> What you have to do
Could you repeat the records below exactly, leaving the pictures out?

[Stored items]
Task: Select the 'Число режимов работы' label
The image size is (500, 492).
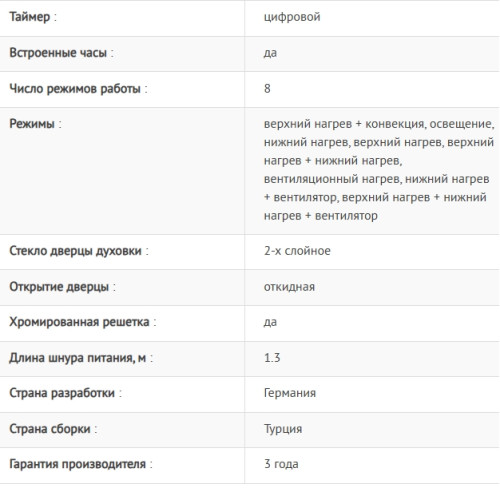Action: click(75, 89)
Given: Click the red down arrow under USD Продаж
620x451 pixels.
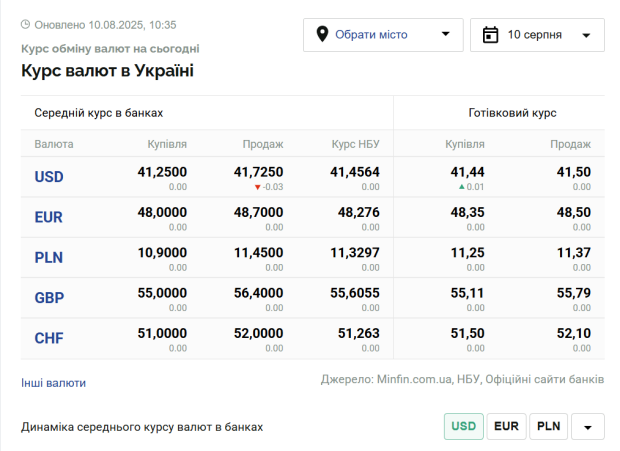Looking at the screenshot, I should pyautogui.click(x=257, y=187).
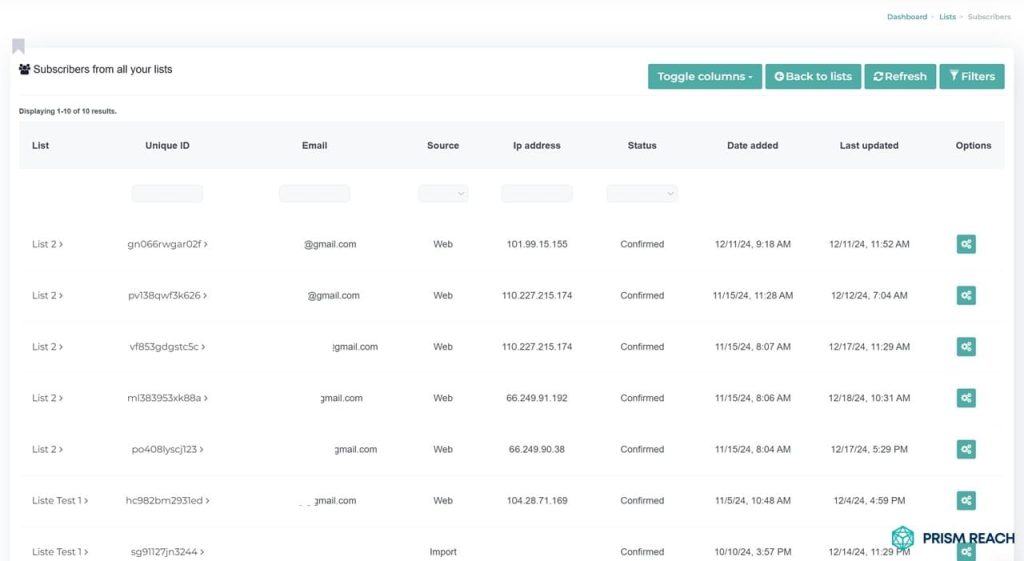Click the Ip address filter field
Viewport: 1024px width, 561px height.
click(x=537, y=194)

> Response box
Task: Select the 'Число режимов работы' label
The image size is (500, 492).
Action: click(75, 89)
Given: Click the red down arrow under USD Продаж
620x451 pixels.
Looking at the screenshot, I should pyautogui.click(x=257, y=187).
Click the Ip address filter field
Viewport: 1024px width, 561px height.
click(x=537, y=194)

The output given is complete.